• [What you have to do] How many lines in the entries below include the string "computer"? Answer with the number only.

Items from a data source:
════════════════════

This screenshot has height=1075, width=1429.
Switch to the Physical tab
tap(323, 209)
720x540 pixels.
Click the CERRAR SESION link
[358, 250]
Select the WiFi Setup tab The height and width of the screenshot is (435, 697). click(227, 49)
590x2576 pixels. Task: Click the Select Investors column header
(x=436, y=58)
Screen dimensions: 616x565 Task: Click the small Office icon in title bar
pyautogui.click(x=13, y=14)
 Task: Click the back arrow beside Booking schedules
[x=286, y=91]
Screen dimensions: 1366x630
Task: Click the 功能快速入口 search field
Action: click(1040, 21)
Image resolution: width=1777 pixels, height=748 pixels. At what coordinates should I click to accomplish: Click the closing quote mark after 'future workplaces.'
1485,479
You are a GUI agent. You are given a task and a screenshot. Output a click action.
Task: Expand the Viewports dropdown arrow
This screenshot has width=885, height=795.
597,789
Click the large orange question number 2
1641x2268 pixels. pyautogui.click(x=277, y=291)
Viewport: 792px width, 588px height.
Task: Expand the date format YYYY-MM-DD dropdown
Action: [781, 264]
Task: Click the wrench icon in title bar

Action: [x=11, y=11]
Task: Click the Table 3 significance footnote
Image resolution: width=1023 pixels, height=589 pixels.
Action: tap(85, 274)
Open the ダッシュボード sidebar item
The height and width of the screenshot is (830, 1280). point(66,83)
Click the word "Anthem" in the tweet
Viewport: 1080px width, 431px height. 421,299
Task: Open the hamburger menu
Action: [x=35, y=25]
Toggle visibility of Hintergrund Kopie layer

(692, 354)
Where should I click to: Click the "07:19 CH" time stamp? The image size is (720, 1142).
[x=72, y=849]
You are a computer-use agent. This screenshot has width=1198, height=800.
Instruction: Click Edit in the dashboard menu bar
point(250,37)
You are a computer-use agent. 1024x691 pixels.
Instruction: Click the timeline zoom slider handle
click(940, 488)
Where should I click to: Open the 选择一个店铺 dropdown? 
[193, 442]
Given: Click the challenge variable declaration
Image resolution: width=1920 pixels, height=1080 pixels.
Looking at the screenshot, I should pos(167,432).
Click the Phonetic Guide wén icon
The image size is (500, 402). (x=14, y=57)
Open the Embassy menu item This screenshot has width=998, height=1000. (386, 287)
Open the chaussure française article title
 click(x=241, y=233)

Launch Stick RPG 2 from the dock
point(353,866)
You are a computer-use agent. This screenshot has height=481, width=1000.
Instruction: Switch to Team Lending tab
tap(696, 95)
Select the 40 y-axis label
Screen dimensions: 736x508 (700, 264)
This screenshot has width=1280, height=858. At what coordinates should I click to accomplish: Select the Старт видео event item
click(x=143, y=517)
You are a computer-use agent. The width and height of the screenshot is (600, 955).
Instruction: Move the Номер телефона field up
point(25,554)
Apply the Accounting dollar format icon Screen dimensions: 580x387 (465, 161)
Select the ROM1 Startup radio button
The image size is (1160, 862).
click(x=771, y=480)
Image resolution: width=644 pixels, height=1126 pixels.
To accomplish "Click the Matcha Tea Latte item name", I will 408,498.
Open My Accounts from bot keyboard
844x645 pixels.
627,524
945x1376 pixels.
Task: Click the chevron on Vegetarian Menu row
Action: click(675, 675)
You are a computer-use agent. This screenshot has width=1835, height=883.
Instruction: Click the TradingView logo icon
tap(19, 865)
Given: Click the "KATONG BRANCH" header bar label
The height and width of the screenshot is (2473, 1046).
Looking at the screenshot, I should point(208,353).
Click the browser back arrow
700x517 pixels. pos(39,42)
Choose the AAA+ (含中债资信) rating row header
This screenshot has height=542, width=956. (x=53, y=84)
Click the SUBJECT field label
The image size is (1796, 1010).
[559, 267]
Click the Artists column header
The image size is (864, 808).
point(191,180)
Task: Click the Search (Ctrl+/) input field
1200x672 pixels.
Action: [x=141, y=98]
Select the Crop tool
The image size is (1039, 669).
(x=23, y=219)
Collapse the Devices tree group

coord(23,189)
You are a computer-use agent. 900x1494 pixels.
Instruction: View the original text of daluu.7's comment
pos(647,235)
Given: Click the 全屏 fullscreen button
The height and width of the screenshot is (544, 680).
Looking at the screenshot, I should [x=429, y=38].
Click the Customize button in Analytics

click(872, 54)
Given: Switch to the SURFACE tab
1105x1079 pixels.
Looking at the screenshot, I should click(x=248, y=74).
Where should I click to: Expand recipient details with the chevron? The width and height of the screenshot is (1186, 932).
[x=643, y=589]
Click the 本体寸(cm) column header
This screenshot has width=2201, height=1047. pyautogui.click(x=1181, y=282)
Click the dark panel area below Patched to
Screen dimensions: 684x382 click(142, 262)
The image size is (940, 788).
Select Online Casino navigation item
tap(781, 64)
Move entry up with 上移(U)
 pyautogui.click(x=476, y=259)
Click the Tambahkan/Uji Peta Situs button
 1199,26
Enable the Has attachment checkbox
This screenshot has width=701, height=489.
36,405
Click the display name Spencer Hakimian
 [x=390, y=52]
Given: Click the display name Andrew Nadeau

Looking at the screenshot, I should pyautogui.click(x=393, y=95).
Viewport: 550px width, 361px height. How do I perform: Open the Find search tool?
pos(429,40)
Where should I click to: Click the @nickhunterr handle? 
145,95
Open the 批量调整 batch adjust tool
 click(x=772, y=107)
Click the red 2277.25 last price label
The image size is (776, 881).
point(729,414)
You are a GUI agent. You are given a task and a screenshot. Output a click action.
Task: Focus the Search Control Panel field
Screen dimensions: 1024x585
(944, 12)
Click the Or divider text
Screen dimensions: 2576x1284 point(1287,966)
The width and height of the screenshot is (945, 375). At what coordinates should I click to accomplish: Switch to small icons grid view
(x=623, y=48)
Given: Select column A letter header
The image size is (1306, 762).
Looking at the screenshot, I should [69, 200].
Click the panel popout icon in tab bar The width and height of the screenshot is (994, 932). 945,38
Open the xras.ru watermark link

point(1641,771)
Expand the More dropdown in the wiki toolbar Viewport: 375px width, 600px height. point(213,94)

════════════════════

• [Task answer] 6